— ASSIGNMENT —
Your task is to copy each line of the records that includes the string "dark".

— RECORDS FOR THIS TASK —
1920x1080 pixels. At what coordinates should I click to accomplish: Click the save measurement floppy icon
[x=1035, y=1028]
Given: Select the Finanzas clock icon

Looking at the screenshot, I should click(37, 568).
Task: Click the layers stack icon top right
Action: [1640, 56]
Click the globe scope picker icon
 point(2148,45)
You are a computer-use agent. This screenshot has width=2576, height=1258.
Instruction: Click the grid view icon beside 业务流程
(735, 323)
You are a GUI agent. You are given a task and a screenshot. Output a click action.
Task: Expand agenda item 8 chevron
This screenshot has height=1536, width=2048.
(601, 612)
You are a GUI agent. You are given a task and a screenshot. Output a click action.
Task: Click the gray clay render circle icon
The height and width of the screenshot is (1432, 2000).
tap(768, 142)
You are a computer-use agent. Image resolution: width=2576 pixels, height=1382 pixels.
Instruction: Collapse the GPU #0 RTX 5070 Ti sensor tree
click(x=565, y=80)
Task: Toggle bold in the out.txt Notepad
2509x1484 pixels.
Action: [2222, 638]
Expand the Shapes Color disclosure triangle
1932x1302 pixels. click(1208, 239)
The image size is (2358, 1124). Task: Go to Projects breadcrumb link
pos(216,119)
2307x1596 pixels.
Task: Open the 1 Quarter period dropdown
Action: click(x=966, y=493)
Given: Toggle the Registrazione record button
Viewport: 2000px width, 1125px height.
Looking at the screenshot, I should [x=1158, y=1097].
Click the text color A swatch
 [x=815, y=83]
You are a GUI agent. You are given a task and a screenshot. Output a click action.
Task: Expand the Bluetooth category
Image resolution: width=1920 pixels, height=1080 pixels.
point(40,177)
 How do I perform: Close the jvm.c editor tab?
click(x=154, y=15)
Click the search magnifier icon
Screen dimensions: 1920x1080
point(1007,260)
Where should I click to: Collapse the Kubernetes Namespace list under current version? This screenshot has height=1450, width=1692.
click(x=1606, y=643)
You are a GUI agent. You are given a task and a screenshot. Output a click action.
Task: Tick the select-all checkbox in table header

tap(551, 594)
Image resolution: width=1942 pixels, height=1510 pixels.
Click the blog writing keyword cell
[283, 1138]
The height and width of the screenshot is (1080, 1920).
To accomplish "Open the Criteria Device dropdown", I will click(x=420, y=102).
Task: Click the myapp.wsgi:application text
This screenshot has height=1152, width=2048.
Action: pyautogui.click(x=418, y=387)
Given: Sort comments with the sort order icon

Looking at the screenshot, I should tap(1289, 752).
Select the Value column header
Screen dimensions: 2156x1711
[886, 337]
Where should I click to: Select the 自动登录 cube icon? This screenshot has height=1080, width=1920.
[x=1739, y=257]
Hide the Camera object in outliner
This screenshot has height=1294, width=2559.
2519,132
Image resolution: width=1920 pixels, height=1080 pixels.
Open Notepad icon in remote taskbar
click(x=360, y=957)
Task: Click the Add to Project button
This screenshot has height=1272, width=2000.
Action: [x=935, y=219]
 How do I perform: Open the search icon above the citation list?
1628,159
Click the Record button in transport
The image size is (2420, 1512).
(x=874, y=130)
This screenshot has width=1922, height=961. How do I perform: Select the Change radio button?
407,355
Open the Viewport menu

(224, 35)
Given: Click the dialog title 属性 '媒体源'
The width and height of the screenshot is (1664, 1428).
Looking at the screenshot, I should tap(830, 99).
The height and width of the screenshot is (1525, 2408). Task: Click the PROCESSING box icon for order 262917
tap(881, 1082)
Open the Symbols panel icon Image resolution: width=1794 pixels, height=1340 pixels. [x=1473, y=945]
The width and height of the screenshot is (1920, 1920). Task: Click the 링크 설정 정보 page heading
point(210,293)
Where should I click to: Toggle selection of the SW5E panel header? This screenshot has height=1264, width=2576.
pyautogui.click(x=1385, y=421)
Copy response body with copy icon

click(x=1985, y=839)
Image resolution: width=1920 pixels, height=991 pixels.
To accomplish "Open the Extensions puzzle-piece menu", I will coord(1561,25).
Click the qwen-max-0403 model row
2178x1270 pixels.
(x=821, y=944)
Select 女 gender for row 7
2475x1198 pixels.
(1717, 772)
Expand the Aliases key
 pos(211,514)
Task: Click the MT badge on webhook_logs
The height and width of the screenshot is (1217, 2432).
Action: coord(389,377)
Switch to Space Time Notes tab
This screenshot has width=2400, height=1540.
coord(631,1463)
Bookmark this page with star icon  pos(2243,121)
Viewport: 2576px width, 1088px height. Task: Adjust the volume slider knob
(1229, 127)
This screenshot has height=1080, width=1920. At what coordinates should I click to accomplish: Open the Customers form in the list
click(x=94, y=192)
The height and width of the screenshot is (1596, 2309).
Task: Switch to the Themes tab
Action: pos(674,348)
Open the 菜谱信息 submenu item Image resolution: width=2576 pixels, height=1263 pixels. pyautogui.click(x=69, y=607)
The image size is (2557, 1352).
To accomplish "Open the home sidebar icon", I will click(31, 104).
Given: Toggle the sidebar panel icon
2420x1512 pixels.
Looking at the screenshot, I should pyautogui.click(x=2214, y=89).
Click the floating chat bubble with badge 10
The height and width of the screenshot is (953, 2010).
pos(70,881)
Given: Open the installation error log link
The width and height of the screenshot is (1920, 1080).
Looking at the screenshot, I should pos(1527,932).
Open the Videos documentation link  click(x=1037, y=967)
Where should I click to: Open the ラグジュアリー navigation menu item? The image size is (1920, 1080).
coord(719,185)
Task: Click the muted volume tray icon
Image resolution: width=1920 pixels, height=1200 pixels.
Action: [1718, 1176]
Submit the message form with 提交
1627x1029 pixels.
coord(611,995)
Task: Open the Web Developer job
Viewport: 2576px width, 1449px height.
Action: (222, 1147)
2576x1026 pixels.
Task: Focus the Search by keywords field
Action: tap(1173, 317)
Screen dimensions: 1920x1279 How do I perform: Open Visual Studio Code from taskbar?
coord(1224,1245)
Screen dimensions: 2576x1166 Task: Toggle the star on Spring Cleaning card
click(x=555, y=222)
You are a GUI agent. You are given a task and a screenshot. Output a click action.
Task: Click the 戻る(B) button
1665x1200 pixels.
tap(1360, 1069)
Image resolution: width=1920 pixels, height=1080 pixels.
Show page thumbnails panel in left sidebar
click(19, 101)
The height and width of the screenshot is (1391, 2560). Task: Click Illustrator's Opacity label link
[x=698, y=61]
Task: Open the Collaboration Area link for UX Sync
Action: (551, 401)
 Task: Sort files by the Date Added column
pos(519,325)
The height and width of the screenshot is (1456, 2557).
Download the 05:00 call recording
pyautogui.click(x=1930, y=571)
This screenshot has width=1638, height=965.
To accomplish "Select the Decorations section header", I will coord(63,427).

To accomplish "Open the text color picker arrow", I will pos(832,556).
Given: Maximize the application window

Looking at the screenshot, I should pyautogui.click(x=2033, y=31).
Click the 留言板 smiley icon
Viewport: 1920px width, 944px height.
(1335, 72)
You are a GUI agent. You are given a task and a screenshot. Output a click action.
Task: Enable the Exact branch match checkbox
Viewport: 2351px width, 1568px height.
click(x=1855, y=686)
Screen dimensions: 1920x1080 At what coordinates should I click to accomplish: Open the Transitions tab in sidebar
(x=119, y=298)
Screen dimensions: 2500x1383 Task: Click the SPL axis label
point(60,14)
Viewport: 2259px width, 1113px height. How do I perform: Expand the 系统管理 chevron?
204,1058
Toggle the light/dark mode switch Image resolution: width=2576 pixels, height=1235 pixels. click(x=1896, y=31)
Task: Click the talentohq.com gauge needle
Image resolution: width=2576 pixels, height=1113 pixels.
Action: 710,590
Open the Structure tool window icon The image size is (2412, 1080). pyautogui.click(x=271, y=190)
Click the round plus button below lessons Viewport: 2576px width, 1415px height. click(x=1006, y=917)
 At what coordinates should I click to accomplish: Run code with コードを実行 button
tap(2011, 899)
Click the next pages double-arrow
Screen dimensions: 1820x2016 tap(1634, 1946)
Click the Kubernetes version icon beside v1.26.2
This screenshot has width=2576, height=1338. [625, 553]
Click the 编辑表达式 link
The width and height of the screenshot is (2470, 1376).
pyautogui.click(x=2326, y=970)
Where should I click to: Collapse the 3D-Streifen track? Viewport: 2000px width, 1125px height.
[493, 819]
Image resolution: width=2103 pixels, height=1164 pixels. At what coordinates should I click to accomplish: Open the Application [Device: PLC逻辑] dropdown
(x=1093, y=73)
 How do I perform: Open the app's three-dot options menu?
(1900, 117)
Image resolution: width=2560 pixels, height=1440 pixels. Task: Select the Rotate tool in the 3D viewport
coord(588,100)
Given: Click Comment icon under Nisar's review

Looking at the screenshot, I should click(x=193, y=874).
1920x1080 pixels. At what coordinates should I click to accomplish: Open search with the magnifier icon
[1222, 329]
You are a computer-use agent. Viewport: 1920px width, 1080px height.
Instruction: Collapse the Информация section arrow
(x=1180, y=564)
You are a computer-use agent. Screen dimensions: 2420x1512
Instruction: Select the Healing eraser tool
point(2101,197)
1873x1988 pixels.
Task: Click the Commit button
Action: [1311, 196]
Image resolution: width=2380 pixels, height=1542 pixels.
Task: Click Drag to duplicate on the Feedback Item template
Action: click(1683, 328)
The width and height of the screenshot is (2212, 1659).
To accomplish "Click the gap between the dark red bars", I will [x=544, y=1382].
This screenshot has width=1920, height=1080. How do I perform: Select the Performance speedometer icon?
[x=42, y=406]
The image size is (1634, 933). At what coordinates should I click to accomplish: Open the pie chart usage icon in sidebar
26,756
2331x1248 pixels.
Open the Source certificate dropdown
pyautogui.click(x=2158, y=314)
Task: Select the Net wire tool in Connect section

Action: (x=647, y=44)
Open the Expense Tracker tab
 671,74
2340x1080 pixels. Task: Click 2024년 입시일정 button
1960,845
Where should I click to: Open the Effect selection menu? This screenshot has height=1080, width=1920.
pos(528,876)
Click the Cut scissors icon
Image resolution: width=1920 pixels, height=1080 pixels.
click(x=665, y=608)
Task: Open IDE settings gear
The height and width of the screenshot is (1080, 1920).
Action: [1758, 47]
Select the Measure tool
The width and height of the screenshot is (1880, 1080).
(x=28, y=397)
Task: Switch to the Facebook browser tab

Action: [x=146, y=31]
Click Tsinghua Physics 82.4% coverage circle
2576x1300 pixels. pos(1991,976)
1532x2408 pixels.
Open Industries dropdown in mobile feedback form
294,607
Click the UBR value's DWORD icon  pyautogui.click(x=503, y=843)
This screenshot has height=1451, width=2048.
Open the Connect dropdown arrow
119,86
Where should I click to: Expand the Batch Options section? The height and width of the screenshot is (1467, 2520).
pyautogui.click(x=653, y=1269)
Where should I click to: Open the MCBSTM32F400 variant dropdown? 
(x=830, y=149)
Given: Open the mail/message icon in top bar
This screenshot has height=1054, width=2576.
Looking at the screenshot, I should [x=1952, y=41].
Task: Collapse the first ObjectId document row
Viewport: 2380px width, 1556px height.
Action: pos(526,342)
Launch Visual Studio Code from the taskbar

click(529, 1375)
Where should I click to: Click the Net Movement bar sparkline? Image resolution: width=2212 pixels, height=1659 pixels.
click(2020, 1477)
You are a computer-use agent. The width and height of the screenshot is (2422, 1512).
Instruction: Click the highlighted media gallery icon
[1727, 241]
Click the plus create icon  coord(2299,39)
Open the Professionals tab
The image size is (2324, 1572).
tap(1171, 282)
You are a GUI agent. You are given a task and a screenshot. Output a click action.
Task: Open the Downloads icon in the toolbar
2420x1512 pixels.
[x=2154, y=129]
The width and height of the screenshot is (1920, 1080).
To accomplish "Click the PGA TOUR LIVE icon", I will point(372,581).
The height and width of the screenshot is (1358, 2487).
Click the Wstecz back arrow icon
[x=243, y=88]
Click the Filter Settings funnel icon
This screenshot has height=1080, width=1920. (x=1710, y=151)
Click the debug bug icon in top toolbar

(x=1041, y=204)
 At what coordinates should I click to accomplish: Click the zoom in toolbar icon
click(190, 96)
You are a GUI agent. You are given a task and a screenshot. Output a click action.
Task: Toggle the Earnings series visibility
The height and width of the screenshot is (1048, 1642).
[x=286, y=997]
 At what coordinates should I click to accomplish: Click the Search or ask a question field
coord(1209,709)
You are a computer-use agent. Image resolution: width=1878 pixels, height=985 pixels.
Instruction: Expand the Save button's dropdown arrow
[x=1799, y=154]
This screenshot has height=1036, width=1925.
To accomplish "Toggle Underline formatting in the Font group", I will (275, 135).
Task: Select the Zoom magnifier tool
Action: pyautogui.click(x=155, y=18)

— RESULT OF THE TASK —
Toggle the light/dark mode switch Image resolution: width=2576 pixels, height=1235 pixels. click(x=1896, y=31)
To accomplish "Click the gap between the dark red bars", I will [x=544, y=1382].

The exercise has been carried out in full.